Satellite data can reveal large individual fossils from the air, allowing field researchers to embark on more targeted searches on the ground, research finds.
“Organizing field work is very expensive, and there are lots of safety and security risks,” says Elena Ghezzo, who led the work as a postdoctoral researcher in the lab of University of Oregon paleontologist Edward Davis. “So any additional information you can have from the field before you go is useful. My method seems be really good at ruling out regions that don’t have fossils.”
The team analyzed multispectrum satellite imagery, which includes not just visible light, but also other wavelengths like ultraviolet and infrared. By looking at how the landscape absorbs or reflects all these different types of light, researchers can pick out specific features, like fossils, from the background.
This kind of satellite data is often used to do aerial surveys of cities and track patterns of land use. But it hasn’t been used before to search for single fossils, Ghezzo says.

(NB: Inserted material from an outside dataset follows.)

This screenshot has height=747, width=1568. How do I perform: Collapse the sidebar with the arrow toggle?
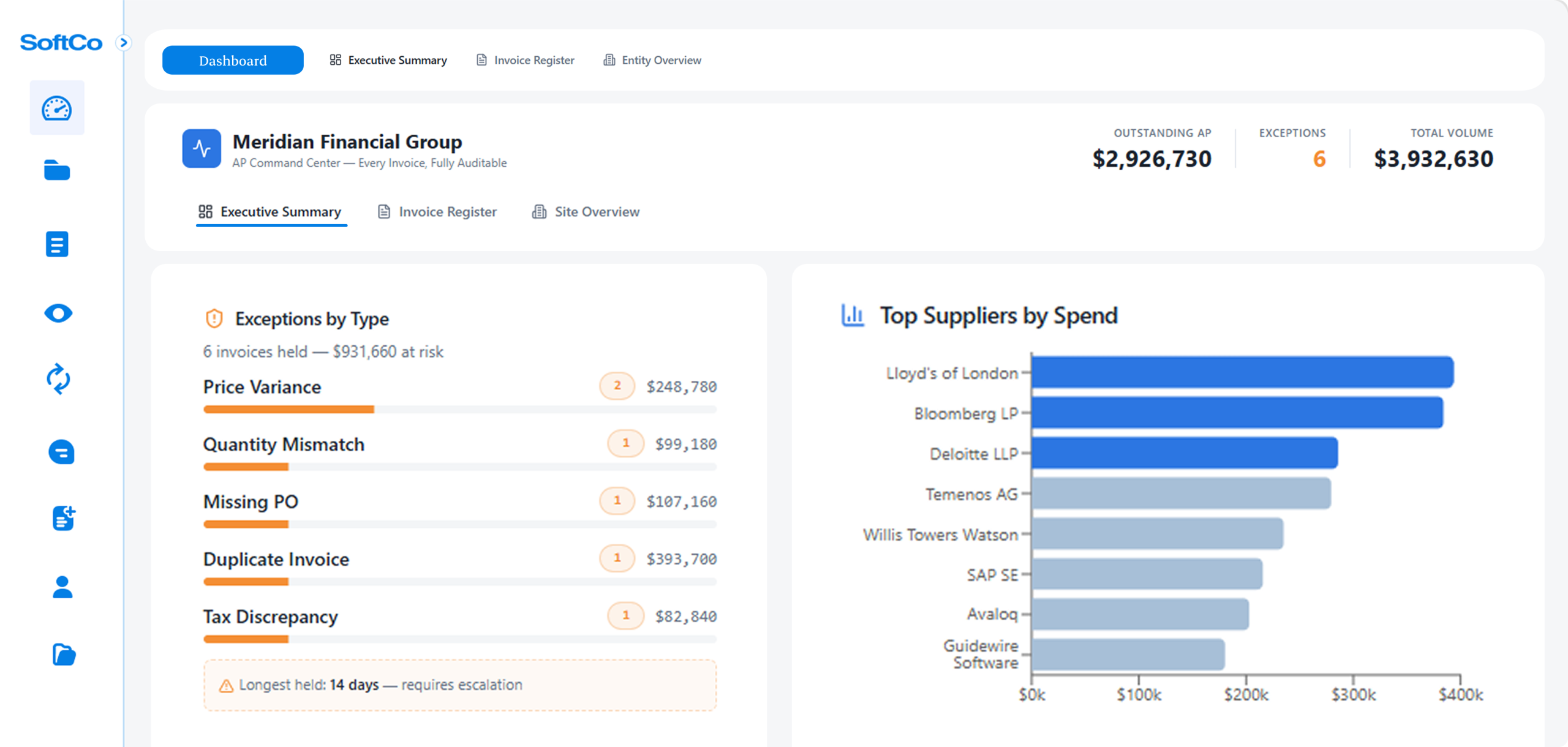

The researchers tested their idea with data from Petrified Forest National Park in Arizona. More than 200 million years ago, this landscape was a lush coniferous forest. Today, it’s a colorful desert, dotted with fossilized logs. Based on a reference map they created by hand, the researchers could identify the signatures in the satellite data that distinguished a fossil from the background or from other landscape features.
To be picked out via satellite, a fossil must be bigger than a single pixel in the image. And its mineral composition must respond differently to light than the surrounding material. It’s easier when the landscape is flat and open, with relatively few obstructions, as the Petrified Forest is. But other data about the geology and topography of the region can also be factored in, to help researchers distinguish a fossil from, say, a tree or a big rock.
Ghezzo is now testing the technique on a variety of fossil sites around the world, from Peru to Egypt to Mongolia. And closer to home, Davis is particularly interested in applying the approach to some of his team’s field sites in Eastern Oregon.
“There’s a lot of places in the interior of Oregon that are very difficult to access even today,” Davis says. “Having the ability to use aerial photography to find fossils could help us allocate our resources.”
More broadly, a technique of this kind could be part of a shift within the field of paleontology. The practices of the past, which included blowing up hillsides with dynamite, have, in some cases, irreparably damaged the landscape. A new generation of paleontologists is working to make the field more sustainable and preserve the context in which fossils are found.
“We don’t do a lot of digging anymore,” Davis says. Instead, researchers often wait for fossils to be exposed by erosion, and then excavate in a more targeted manner. And satellite data can help them out.
Their findings appear in the journal Geological Magazine. Ghezzo had a Marie Skłodowska-Curie global fellowship to pursue the project.